— STATED TASK 1 —
Filter the records below and copy every line that contains the word "each". Case counts.
##### DOCUMENT PASSAGE #####
# Aquaflora bulbs-Where?



## DonaldmBoyer (Aug 18, 2005)

Hi Everybody!

Does anyone know where I could get some Aquaflora bulbs? I am having a devil of a time finding them; I have discovered plenty of the Middays, which I will also need, but none of the Aquaflora Giesemann's.

Any suggestions?

Thank you!
Don


----------



## jeff5614 (Feb 15, 2006)

I've not been able to locate them through any US dealers. I did find them at a Canadian dealer who's name currently escapes me. The bulb was around $25 with shipping costing about that much also.


----------



## DonaldmBoyer (Aug 18, 2005)

So, that is the price of the bulb and shipping PER BULB!! Or, is it the price of the bulb, and shipping would cover more than one bulb, Jeff?


----------



## jeff5614 (Feb 15, 2006)

Sorry, I guess that was confusing. I only inquired about one bulb and the price of the bulb was approx $25 and shipping for that bulb would be an additional $20 or so. I don't know what it would be for multiple bulbs.
##### ROWS #####
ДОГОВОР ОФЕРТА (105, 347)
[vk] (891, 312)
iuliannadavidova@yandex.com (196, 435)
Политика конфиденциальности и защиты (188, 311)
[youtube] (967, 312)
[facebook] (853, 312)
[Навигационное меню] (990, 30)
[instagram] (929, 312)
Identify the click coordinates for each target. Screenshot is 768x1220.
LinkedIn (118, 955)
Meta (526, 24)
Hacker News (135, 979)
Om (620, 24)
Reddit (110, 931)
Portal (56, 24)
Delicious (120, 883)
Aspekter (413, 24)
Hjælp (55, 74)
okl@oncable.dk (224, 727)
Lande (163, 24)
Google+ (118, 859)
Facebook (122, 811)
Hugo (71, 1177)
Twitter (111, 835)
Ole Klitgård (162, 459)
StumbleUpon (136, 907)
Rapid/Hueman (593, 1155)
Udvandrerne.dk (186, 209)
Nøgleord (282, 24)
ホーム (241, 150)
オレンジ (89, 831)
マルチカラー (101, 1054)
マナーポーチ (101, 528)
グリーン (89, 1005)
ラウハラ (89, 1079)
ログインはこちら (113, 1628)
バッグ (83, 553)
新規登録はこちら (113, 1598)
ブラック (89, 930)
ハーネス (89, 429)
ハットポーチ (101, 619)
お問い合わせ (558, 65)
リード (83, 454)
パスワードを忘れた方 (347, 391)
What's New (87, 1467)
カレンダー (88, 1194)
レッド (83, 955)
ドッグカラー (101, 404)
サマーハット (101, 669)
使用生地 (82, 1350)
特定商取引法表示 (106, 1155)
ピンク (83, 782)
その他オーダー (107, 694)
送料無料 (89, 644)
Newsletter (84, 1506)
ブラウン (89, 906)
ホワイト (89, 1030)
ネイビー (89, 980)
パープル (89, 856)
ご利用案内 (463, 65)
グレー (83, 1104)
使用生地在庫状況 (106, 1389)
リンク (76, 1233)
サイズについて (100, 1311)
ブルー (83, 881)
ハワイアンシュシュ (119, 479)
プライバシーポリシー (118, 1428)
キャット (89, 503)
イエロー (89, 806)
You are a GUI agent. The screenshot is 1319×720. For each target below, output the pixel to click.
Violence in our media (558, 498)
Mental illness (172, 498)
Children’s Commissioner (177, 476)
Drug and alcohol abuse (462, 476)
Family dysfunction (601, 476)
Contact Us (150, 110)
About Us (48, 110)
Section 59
#####
— STATED TASK 2 —
In the forum thread about Aquaflora bulbs, roughly how much would shipping have added for a single bulb from the Canadian dealer?

— RIGHT ANSWER 1 —
Identify the click coordinates for each target. Screenshot is 768x1220.
You are a GUI agent. The screenshot is 1319×720. For each target below, output the pixel to click.

— RIGHT ANSWER 2 —
About $20.